>> Begin Page excerpt

[Hammarlund] 6AH6 vs 6C4

Richard Knoppow 1oldlens1 at ix.netcom.com
Fri Jun 10 17:37:00 EDT 2011


----- Original Message ----- 
From: "Les Locklear" <leslocklear at cableone.net>
To: "Carl" <km1h at jeremy.mv.com>; <kgordon2006 at frontier.com>; 
<Hammarlund at mailman.qth.net>
Sent: Friday, June 10, 2011 11:52 AM
Subject: Re: [Hammarlund] 6AH6 vs 6C4


> Also, remember this National said an acceptable sub for 
> the 4H4C was a 6V6. So much for voltage regulation.
>
> Or, do what John R. Leary did on many of his custom 
> SP-600's, use two voltage regulators, an OA2 which is used 
> in all SP-600's and added a OB2 for the screen voltage as 
> the OA2 was already running at it's limits.
>
> I have a blacked faced Leary SP-600 with a product 
> detector that works spectacularly, very stable, more so 
> than most Drake R7/R7A's I've owned or operated. I don't 
> see the big "problem" with the 6C4, yeah some Hammarlunds 
> are fussy about which one you use, but for the most part, 
> it isn't that big a deal.
>
> An HQ-110 has many more disadvantages than the oscillator 
> imho. YMMV
>
> Les Locklear
> Gulfport, Ms.

>> End Page excerpt
>> Begin Source records

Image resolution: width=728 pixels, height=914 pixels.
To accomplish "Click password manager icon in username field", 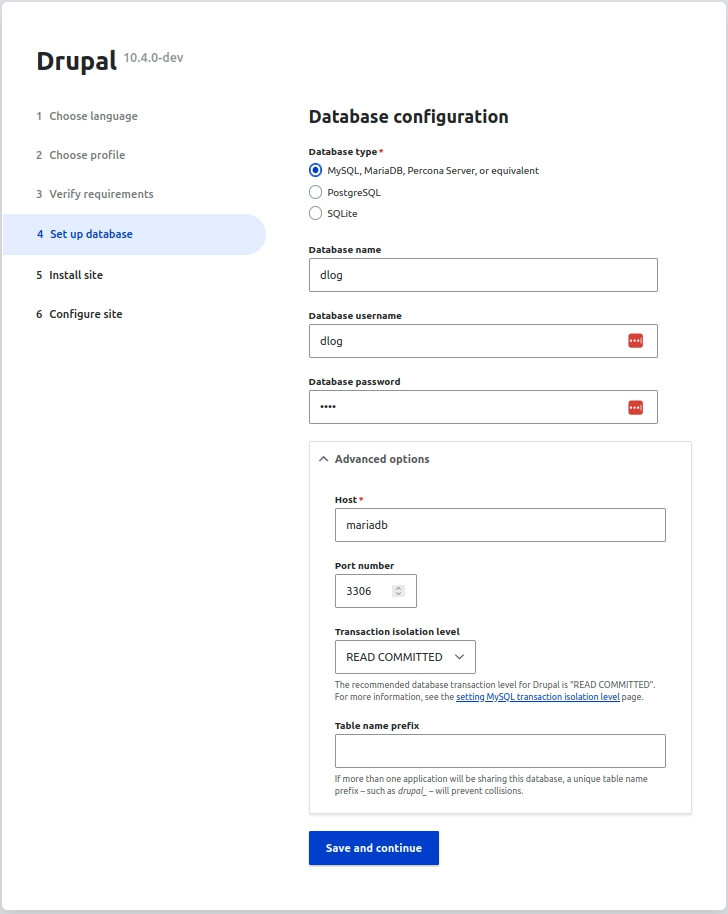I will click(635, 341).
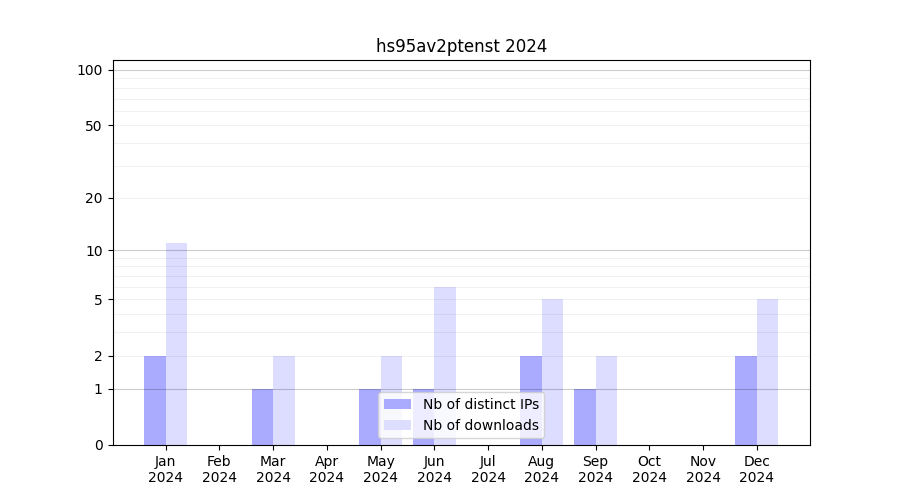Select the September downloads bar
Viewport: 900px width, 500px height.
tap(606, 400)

>> End Source records

→ What this exercise asks:
• a. In the mailing-list post, what second voltage regulator did John R. Leary add to many of his custom SP-600's, and for what voltage?
• b. Pick out every line of the entries that contains the string "width", copying each line in full. Case counts.

→ Answers in order:
• a. He added an OB2 for the screen voltage.

• b.
Image resolution: width=728 pixels, height=914 pixels.
Viewport: 900px width, 500px height.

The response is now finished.